Recently, Breaker and coworkers engineered hammerhead ribozymes
that rearrange from a catalytically inactive to an active
conformation upon allosteric binding of a specific ligand. To
monitor cleavage activity in real time, we have coupled a
donor–acceptor fluorophore pair to the termini of the
substrate RNA of such a hammerhead ribozyme, modified to cleave
in trans in the presence of the bronchodilator
theophylline. In the intact substrate, the fluorophores interact
by fluorescence resonance energy transfer (FRET). The specific
FRET signal breaks down as the effector ligand binds, the substrate
is cleaved, and the products dissociate, with a rate constant
dependent on the concentration of the ligand. Our biosensor
cleaves substrate at 0.46 min−1 in 1 mM
theophylline and 0.04 min−1 without effector,
and discriminates against caffeine, a structural relative of
theophylline. We have measured the theophylline-dependence profile
of this biosensor, showing that concentrations as low as 1 μM
can be distinguished from background.

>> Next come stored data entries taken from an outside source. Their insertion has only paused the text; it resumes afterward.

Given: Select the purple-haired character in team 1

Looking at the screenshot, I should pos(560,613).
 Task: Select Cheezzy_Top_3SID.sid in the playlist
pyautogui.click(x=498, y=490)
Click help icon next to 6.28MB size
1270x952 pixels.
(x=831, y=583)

To probe the mechanism
of allosteric regulation, a single nucleotide in the communication
domain between the catalytic and ligand-binding domains was
mutated to destabilize the inactive conformation of the ribozyme.
As predicted, this mutant shows the same activity (0.3
min−1) in the presence and absence of
theophylline. Additionally, time-resolved FRET measurements
on the biosensor ribozyme in complex with a noncleavable substrate
analog reveal no significant changes in fluorophore distance
distribution upon binding of effector.